We will begin building the house next summer, but before we get too far into the planning process, I would like to know if we can use the pex tubing in the poured concrete flooring with a horizontal geothermal system run with solar? We want to be as environmentally conscious as possible. We are also planning on having a 10,000 rain catchment system built into our roof gutters (metal roof) for irrigation of our orchard and vegetable/herb gardens. Can this be put underground so it's not ugly or does this pose problems with algae and settiment?
Yes, would be the correct answer to both of your questions.
Unfortunately it is not as easy as that. Below is an outline of all of the decisions which need to be made and systems which can be interconnected to achieve your environmentally conscious new home.
Begin by designing a high performance envelope to reduce heat gain and heat loss.
- Perform energy models of the proposed design to minimize heat gain and heat loss.
- Properly design size and placement of windows to minimize heat gain through fenestration and maximize natural day-lighting to minimize energy consumption.
- Select roofing colors which have a high SRC (solar reflectance coefficient) to minimize heat gain.
- Consider the installation of a rainscreen exterior siding system. This will minimize heat gain and also add to the overall insulating factor of the exterior envelope.
- Consider interconnect your geothermal system to a solar hot water system to supplement the required temperature for proper in floor heating.
- Consider the installation of LED lighting to reduce overall energy consumption.
- Consider installing an induction cook top to reduce heat gain from cooking and allow for the use of a small cfm range hood which reduces the overall energy consumption.
- Install properly design window shading devises to reduce heat gain and reduce overall energy consumption.
Incorporation of these suggestions will ultimately reduce the overall size of your heating and cooling system which results in less energy consumed.
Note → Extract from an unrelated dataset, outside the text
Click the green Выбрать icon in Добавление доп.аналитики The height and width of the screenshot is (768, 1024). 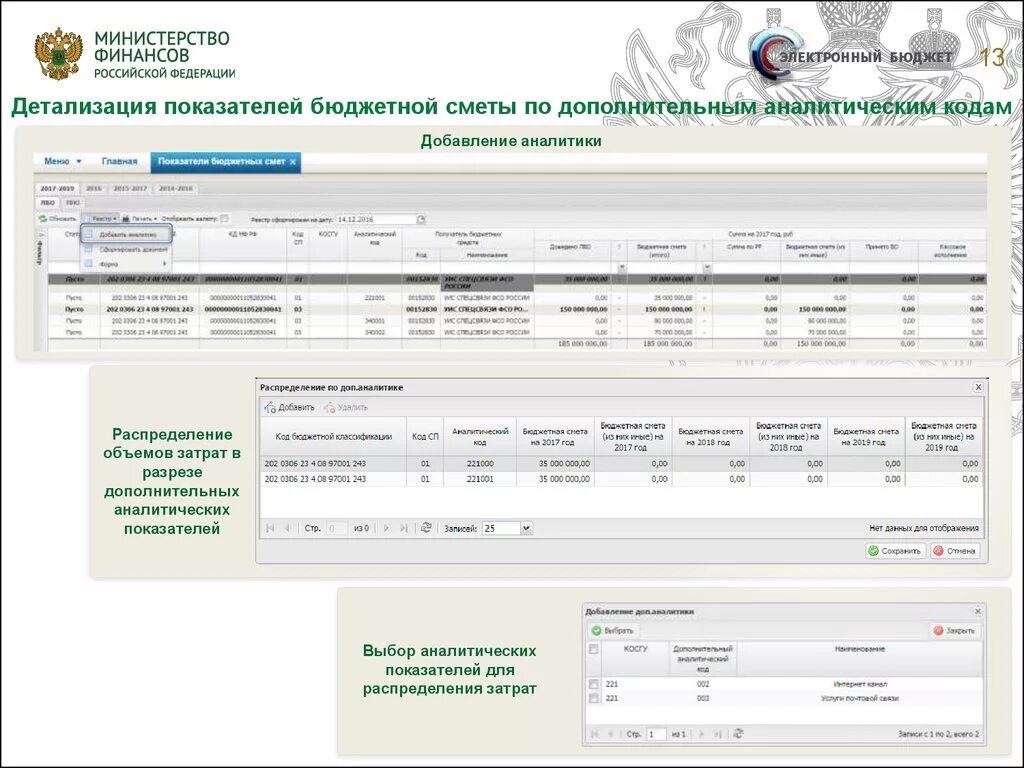pyautogui.click(x=597, y=630)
From here your solar system size can be determined based on the anticipated energy consumption.
Before designing the battery bank you will need to decide whether it will be for primary loads or for the entire home. This will greatly affect the size and cost of the battery bank required to sustain the life of the home without sacrificing your comfort.
It is recommended that the catchment system is placed below ground or in a dark room. The reason for this is sunlight promotes growth of algae.
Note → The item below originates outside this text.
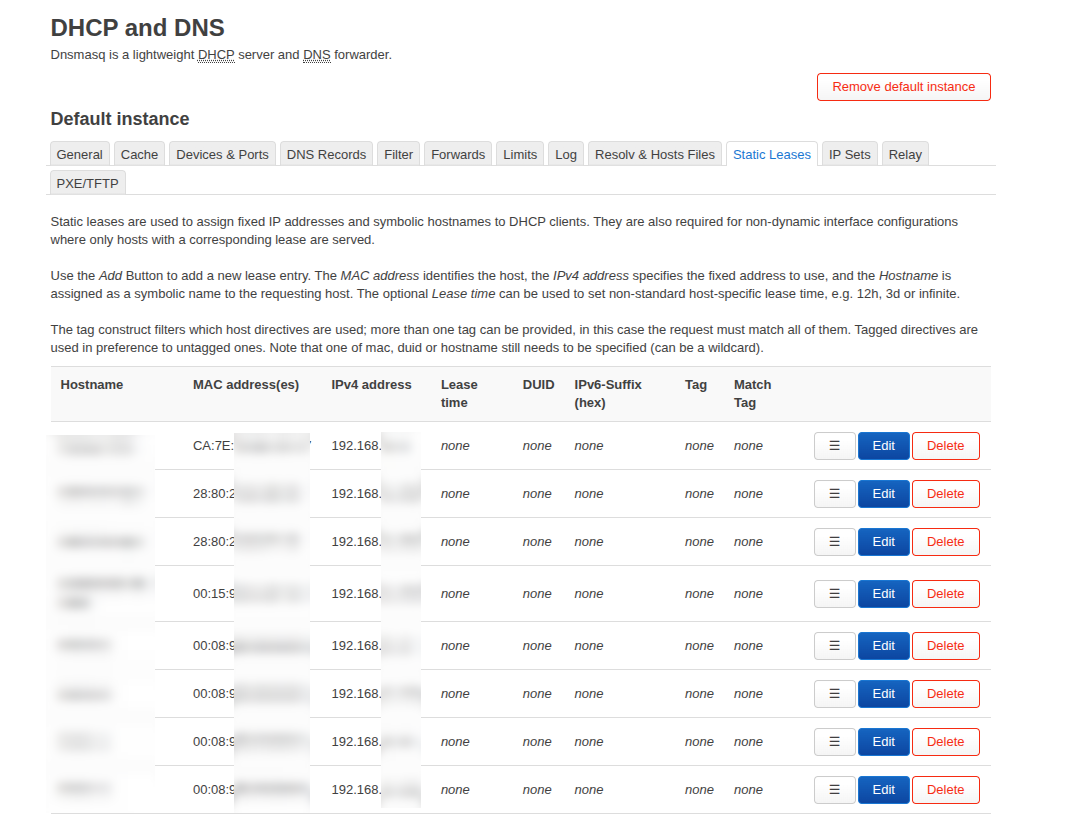
Task: Click the drag handle in the second lease row
Action: pyautogui.click(x=834, y=494)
You will need to install a “First Flush Valve” system prior to the cistern.
- This valve will allow the first 1-10 minutes of water to be diverted away from the cistern allowing for the organic material and dirt accumulated on the roof to be flushed away prior to filling the cistern.
- This will reduce the amount of sediment and organic material which would lead to algae growth.
- Also by placing the tank below grade, depending on geographical location it may mean that you would need to drain the system during the winter month.
- Depending on the states codes, you may also be allowed to use this water for flushing of the toilets. This would require a cleaning and treatment process.
As you continue to press forward on the design for your new home, I would highly recommend that you consult with a knowledgeable Architect and energy consultants who can help you realize your dreams.